Items listed in a dataset
****************************************

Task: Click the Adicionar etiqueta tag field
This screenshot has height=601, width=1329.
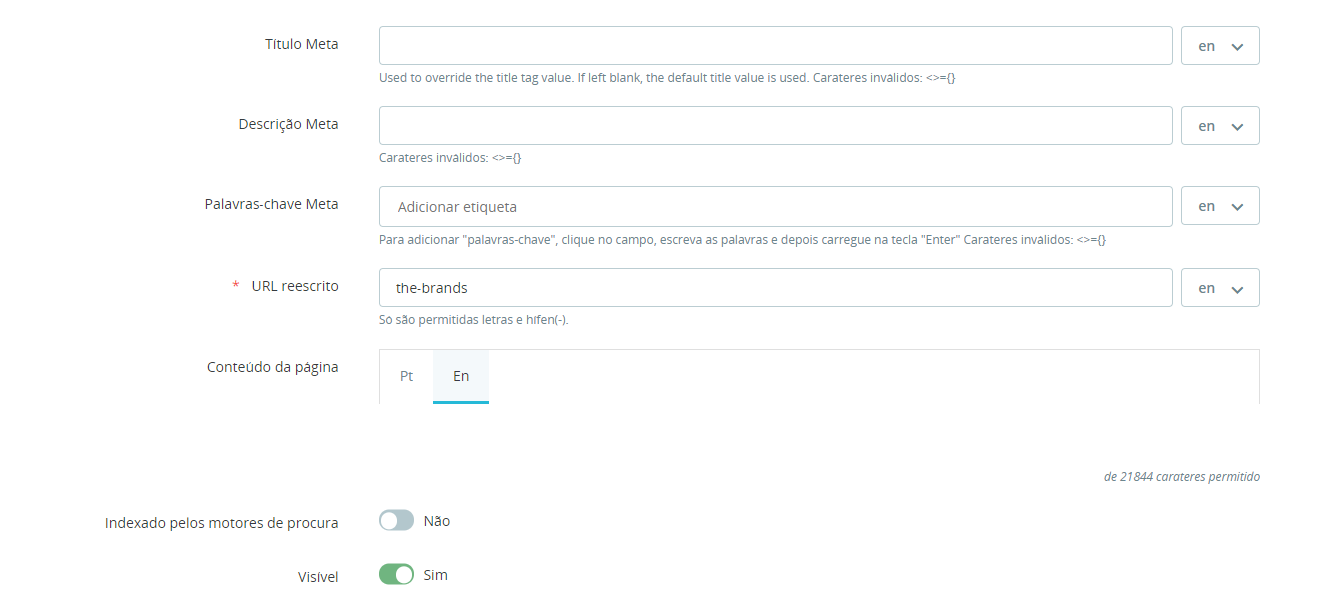Action: pyautogui.click(x=775, y=207)
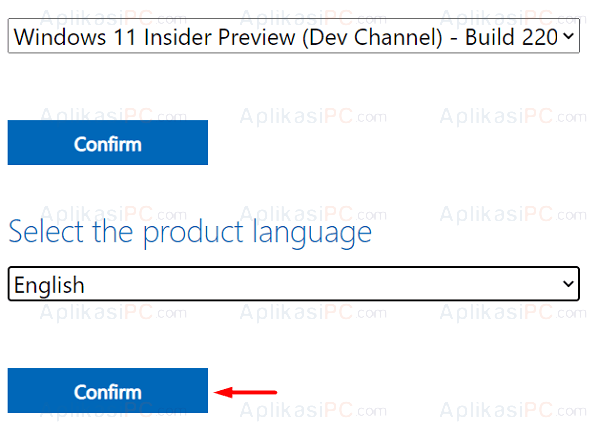This screenshot has height=432, width=600.
Task: Open the Windows 11 Insider Preview edition dropdown
Action: 293,36
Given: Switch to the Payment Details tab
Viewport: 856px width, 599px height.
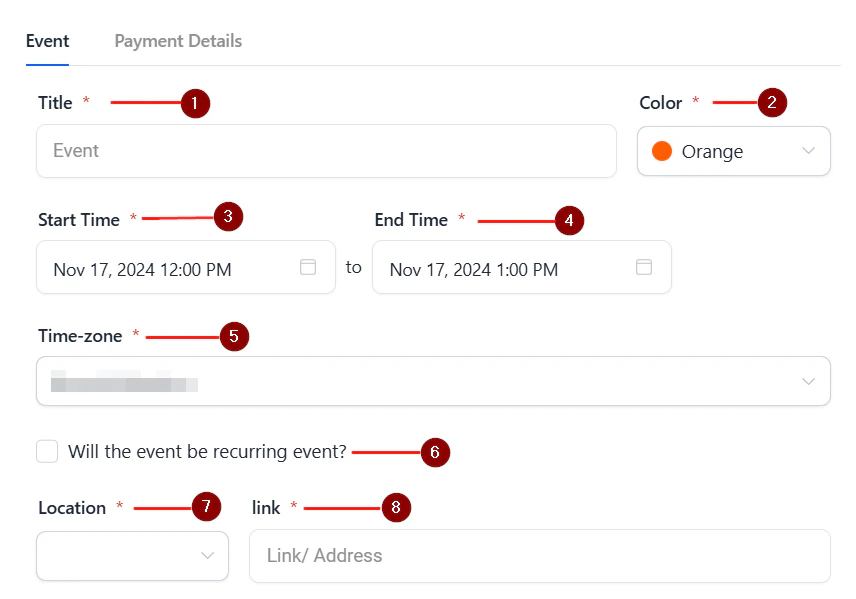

****************************************

Brief
Return the lines of the data above in full and exactly, with no pictures.

Output for this exercise
Task: Click the Adicionar etiqueta tag field
This screenshot has height=601, width=1329.
Action: pyautogui.click(x=775, y=207)
This screenshot has height=432, width=600.
Task: Open the Windows 11 Insider Preview edition dropdown
Action: 293,36
Given: Switch to the Payment Details tab
Viewport: 856px width, 599px height.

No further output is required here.